The front blinkers are a little too short so they are partially obscured by the headlight mask. I need to find some 1/4″ spaces to move them out a little more.
Update: I liked the larger front blinkers I installed on my Husaberg, but these new shorter ones are not very good. My tie down straps hit the blinkers when I load the bike in my trailer and the blinker just pops off. I decided to try a much more durable blinker, so I switched to the EDS Tuff Lites. They are expensive, but so far they seem worth it.
The stock headlight bulb is a dual-beam bulb, so I just needed to wire up the high beam. I removed the stock headlight switch and connected all of the lights to the control switch on the handlebar. Since it is so crowded behind the headlight, I mounted the horn on the side of my radiator. This has worked well on my Husaberg, so I thought I would stick with that mounting location.
The SicAss switches are quite a bit more expensive than Tusk, so I opted to use the Tusk control switch.
It was a challenge to get everything to fit. From the outside moving in, I have; the control switch, my left hand rear brake lever, the clutch lever, and then a mirror mount with my radio push-to-talk (PTT) button.
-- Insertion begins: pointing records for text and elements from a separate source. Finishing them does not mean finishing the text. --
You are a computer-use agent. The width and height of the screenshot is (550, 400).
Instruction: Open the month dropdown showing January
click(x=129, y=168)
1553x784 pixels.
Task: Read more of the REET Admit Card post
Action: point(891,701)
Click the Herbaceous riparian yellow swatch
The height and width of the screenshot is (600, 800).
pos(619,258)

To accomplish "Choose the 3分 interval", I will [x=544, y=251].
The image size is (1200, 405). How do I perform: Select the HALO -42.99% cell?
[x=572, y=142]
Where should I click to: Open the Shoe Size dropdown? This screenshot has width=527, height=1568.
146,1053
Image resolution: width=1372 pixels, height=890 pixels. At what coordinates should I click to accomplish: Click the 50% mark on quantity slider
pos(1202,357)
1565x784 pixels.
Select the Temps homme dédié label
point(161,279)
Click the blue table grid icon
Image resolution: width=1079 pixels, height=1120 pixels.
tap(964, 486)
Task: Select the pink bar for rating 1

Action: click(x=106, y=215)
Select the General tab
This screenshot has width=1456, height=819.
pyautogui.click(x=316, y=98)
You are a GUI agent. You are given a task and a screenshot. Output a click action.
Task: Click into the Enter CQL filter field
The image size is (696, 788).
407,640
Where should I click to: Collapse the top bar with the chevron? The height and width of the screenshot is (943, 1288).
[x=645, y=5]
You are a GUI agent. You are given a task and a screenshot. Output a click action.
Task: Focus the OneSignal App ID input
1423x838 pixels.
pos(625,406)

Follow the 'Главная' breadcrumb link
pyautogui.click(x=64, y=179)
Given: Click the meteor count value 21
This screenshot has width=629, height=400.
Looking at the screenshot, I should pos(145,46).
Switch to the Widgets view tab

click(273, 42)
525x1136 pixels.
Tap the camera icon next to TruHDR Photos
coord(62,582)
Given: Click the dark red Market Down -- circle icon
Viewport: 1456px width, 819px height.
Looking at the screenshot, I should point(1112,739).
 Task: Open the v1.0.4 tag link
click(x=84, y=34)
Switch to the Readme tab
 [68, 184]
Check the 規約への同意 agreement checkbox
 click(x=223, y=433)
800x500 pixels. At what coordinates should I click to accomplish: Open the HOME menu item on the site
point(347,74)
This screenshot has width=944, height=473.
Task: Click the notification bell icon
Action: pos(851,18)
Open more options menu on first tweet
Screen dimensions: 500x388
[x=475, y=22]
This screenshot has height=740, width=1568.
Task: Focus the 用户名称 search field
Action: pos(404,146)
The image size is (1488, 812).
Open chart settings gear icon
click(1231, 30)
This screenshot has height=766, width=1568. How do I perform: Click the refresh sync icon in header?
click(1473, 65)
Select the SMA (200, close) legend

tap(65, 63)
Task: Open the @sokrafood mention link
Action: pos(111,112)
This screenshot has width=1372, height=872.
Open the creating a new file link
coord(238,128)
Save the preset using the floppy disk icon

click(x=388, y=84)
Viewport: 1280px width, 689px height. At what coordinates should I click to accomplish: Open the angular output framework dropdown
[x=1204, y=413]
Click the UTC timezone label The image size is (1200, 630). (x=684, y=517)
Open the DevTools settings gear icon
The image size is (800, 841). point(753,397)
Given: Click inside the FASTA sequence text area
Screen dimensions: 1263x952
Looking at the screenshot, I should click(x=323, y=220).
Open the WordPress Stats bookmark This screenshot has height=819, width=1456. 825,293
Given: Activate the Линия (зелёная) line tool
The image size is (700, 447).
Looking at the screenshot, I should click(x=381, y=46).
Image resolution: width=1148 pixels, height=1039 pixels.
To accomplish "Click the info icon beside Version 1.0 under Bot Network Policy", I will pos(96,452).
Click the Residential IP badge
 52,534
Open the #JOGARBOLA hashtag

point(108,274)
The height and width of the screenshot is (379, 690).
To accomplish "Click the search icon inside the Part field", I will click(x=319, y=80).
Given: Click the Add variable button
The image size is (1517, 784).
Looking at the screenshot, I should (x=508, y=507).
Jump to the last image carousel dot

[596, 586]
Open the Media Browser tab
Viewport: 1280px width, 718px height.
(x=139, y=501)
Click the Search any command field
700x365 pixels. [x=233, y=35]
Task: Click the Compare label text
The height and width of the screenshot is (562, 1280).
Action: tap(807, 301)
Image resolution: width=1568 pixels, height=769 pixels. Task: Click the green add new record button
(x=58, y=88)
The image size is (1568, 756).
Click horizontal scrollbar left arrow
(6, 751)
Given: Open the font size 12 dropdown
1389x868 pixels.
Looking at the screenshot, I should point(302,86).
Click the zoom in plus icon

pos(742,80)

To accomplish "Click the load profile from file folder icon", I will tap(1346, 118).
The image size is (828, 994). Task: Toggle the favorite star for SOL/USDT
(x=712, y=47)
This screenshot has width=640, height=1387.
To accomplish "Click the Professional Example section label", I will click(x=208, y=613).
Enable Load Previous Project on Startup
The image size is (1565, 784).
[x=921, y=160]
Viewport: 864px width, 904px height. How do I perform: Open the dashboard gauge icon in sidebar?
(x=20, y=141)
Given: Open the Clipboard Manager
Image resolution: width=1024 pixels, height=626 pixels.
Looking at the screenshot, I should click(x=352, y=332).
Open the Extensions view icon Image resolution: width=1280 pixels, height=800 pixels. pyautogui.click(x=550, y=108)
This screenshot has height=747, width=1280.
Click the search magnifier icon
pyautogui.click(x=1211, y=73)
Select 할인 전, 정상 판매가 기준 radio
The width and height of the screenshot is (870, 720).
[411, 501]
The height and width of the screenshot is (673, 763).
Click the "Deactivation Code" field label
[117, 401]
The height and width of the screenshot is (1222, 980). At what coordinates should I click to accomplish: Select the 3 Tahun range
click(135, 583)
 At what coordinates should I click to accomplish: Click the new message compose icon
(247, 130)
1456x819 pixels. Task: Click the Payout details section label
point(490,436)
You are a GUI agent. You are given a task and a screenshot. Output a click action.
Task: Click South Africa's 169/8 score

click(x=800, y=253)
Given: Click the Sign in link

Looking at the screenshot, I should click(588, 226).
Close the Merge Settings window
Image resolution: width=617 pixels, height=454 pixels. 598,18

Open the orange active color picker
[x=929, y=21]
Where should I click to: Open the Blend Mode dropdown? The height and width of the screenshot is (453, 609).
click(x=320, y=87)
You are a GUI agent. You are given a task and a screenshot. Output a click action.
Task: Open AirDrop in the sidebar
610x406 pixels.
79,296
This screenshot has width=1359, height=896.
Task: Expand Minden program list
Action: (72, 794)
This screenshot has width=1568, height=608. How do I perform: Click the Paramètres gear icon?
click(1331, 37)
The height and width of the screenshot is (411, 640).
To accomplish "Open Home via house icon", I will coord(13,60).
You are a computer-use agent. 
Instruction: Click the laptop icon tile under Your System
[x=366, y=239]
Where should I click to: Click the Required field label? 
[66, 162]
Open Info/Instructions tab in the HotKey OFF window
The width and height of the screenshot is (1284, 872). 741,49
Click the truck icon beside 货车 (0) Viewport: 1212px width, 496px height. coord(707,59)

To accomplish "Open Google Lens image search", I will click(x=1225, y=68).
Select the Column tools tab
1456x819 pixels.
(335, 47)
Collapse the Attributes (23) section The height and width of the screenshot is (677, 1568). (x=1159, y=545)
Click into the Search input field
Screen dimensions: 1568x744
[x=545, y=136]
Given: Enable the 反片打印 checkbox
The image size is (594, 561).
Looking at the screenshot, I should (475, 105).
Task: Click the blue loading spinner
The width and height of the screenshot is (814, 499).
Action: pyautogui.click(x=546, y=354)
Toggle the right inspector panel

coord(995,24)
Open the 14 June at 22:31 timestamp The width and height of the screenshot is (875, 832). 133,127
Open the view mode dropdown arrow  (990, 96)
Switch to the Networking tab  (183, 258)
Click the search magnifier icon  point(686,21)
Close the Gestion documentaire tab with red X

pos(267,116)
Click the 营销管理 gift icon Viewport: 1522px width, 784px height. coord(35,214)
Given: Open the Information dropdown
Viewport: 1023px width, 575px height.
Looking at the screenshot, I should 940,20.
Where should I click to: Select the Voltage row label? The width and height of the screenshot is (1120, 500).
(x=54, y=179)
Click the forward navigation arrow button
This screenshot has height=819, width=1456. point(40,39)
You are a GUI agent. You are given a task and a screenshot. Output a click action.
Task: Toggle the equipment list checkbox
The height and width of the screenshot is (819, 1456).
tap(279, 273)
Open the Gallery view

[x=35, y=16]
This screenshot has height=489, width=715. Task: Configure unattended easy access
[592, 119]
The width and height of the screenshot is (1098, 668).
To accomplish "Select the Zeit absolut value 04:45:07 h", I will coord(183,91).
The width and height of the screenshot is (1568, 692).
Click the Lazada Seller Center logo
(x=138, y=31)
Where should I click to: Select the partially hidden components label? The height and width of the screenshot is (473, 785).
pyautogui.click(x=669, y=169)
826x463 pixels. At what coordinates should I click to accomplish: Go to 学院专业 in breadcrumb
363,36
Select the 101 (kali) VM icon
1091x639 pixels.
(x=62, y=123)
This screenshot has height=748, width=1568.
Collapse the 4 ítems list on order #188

I really like the Double Take mirror, so I stuck with that solution. I had to move my kill switch over to the right handlebar, so I used the extra button on my ignition map switch. I dabbed a little red paint on the button to make it more obvious, but you can’t really see it while riding because of the throttle cables. I had to rotate the throttle rearward to gain enough slack with my raised handlebars.
The next step was to increase the range of the bike. The stock tank holds 2.25 gallons, which probably gives me a range of around 90-110 miles. I decided to install an Acerbis 3.0 gallon tank, extending that range to 120-150 miles without seriously altering the look or feel of the bike. The Acerbis tank has pretty good reviews, and I was pretty happy with the install.
The final step was to install the new “Gardiner Family Adventures” logos that my wife made with her Silhouette vinyl cutting machine. They turned out really nice. I just hope they last.
I have a smaller logo on the rear fender. Note that the logo includes are three primary family activities; dirt biking, mountain biking, and river running.
Here is a look at the finished product.
Now to wait for warmer weather so I can get the bike inspected, insured, and make the trip to the DMV for a license plate.
Update: I didn’t like the position of the kill switch. It was too far to reach. When I tried to hit the button, I would sometimes turn the throttle, which wasn’t safe. So, I ordered a SicAss Racing start/kill switch like I have on my Husaberg. But to get this to work, I had to buy longer throttle cables since I have raised the handlebars.